- _Problem_: Rewrite the data from its start through the line containing "center [28, 491].", replacing "particular" with "specific" and leaving everything else unchanged.

- _Exercise data_:
---*---
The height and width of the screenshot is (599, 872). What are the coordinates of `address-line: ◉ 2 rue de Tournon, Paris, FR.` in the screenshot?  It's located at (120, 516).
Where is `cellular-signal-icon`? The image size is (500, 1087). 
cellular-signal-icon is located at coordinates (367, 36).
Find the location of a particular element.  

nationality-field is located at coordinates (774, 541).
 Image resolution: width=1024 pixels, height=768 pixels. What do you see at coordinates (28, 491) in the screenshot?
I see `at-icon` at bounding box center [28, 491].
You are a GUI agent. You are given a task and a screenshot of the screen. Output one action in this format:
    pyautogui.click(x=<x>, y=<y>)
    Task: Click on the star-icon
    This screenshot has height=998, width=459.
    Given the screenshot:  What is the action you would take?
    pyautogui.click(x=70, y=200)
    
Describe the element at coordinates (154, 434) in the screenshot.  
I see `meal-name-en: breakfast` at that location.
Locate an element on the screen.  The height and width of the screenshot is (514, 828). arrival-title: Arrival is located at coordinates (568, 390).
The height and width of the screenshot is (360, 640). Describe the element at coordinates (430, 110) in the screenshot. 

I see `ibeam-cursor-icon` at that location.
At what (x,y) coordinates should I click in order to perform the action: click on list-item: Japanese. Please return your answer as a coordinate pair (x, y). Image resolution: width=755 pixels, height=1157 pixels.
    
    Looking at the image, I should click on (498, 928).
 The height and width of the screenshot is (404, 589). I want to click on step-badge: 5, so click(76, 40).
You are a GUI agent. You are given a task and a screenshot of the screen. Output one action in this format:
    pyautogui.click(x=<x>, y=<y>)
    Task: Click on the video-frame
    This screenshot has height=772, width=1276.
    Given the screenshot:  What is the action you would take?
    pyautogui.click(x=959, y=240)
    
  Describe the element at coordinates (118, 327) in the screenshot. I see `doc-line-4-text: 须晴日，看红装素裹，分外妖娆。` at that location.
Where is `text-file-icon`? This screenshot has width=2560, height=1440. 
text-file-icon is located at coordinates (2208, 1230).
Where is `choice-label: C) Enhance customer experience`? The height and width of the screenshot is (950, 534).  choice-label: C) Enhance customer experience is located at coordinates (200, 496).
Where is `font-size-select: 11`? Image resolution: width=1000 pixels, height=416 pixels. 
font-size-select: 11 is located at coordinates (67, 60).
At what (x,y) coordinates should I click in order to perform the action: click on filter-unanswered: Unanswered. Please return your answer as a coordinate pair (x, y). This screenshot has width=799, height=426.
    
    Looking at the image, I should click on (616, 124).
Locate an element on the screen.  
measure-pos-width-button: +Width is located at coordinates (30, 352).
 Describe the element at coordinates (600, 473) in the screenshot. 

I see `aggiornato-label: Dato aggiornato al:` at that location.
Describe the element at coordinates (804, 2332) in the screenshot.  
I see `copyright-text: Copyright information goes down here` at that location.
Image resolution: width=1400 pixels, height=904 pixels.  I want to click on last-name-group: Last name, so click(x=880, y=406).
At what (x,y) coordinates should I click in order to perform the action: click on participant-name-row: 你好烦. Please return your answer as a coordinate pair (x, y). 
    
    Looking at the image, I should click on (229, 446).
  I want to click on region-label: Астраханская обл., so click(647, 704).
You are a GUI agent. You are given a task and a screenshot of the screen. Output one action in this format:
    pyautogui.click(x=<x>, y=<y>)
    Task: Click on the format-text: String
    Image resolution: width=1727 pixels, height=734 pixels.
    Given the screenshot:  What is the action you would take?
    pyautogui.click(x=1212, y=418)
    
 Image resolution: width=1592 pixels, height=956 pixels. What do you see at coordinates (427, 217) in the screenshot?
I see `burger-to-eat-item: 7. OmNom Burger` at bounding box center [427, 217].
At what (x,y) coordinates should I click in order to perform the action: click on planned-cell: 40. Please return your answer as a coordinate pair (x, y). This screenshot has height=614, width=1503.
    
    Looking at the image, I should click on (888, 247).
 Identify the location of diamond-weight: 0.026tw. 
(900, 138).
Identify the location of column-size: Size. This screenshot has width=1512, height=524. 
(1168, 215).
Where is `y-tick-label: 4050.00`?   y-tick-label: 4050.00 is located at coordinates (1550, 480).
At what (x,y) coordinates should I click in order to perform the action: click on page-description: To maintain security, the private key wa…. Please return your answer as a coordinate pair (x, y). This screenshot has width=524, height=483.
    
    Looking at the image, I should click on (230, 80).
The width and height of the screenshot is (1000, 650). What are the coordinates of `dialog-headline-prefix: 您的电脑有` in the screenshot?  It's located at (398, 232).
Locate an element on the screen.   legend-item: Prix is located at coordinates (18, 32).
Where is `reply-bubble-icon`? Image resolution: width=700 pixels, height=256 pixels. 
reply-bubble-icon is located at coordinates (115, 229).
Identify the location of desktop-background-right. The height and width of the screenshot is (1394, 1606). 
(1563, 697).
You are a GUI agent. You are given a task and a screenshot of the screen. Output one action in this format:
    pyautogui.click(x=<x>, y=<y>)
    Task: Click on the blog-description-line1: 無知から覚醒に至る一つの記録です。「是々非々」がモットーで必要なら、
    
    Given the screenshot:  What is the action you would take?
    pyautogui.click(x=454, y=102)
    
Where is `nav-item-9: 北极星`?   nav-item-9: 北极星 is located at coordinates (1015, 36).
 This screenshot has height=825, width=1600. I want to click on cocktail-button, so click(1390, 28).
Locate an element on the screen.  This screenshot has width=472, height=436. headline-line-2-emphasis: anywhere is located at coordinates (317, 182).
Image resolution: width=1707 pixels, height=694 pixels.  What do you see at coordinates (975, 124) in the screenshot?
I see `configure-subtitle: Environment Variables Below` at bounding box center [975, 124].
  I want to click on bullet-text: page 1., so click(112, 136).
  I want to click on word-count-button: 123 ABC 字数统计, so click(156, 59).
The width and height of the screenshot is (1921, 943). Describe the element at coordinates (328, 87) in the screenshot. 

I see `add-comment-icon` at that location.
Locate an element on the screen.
---*---
- _Exercise solution_:
The height and width of the screenshot is (599, 872). What are the coordinates of `address-line: ◉ 2 rue de Tournon, Paris, FR.` in the screenshot?  It's located at (120, 516).
Where is `cellular-signal-icon`? The image size is (500, 1087). 
cellular-signal-icon is located at coordinates (367, 36).
Find the location of a specific element.  

nationality-field is located at coordinates (774, 541).
 Image resolution: width=1024 pixels, height=768 pixels. What do you see at coordinates (28, 491) in the screenshot?
I see `at-icon` at bounding box center [28, 491].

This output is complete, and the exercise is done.